Collection entries
++++++++++
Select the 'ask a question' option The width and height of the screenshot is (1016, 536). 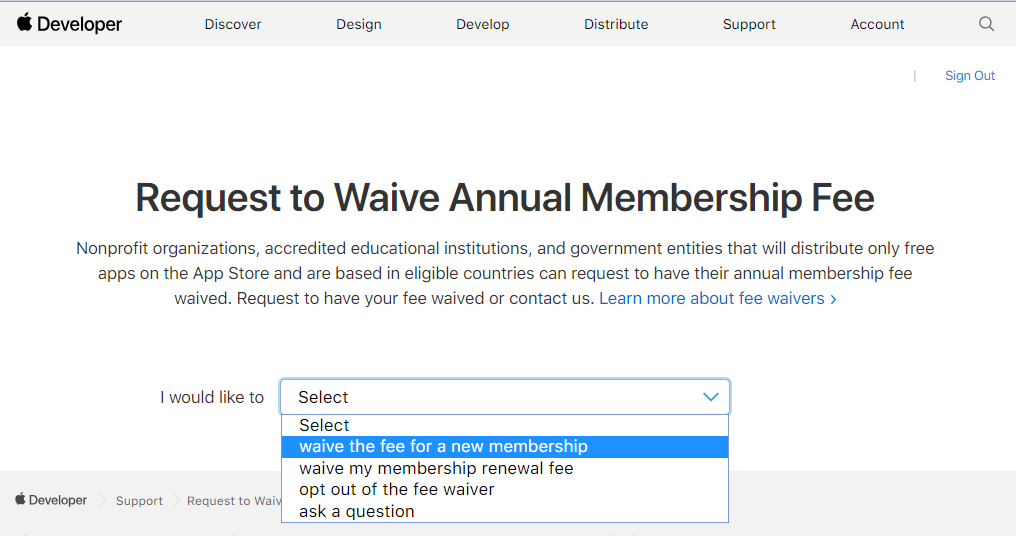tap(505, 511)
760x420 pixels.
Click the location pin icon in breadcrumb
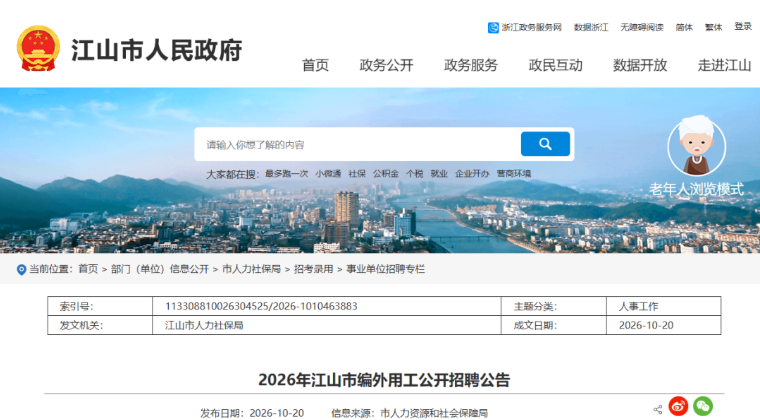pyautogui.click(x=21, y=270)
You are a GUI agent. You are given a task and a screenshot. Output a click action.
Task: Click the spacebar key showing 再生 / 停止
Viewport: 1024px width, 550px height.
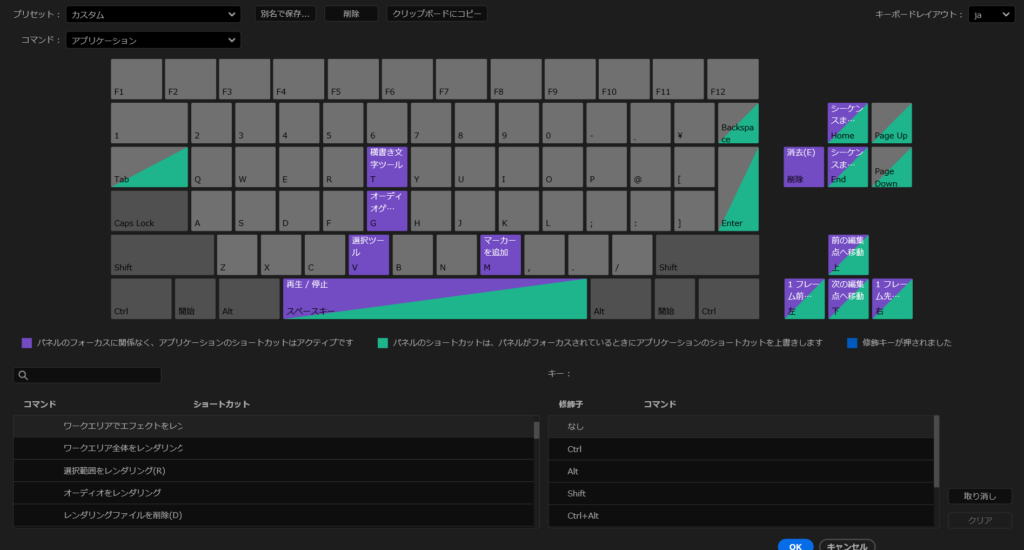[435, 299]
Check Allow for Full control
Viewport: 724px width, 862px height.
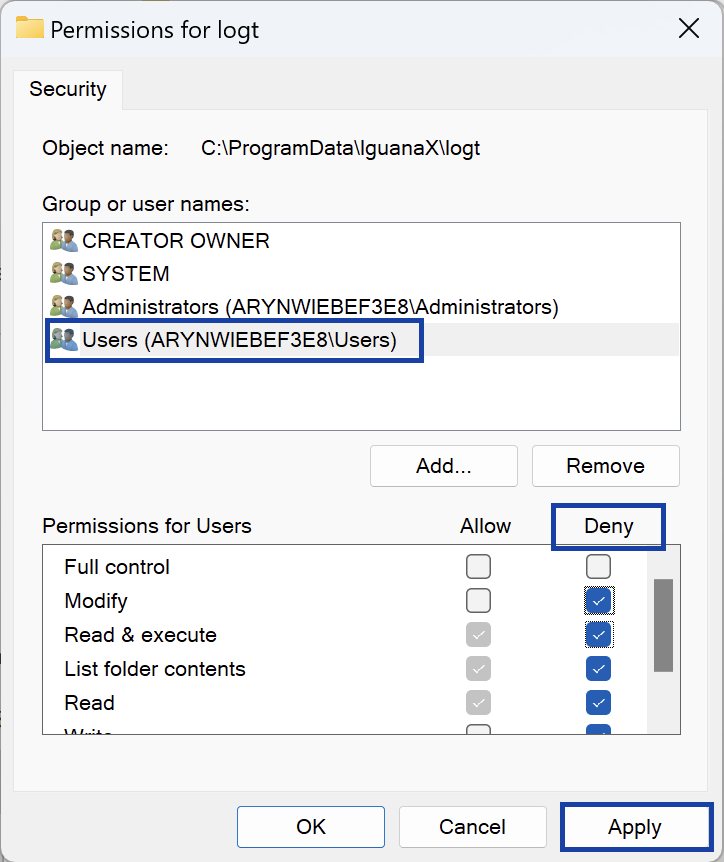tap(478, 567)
++++++++++
> [Work to be completed]: Only the lines starting at the one that holds "Task: Click the spacebar key showing 再生 / 停止" and ending at the last line of the data belong in your answer. Please set them down exactly and omit the pictures.

> [Answer space]:
Task: Click the spacebar key showing 再生 / 停止
Viewport: 1024px width, 550px height.
[435, 299]
Check Allow for Full control
Viewport: 724px width, 862px height.
tap(478, 567)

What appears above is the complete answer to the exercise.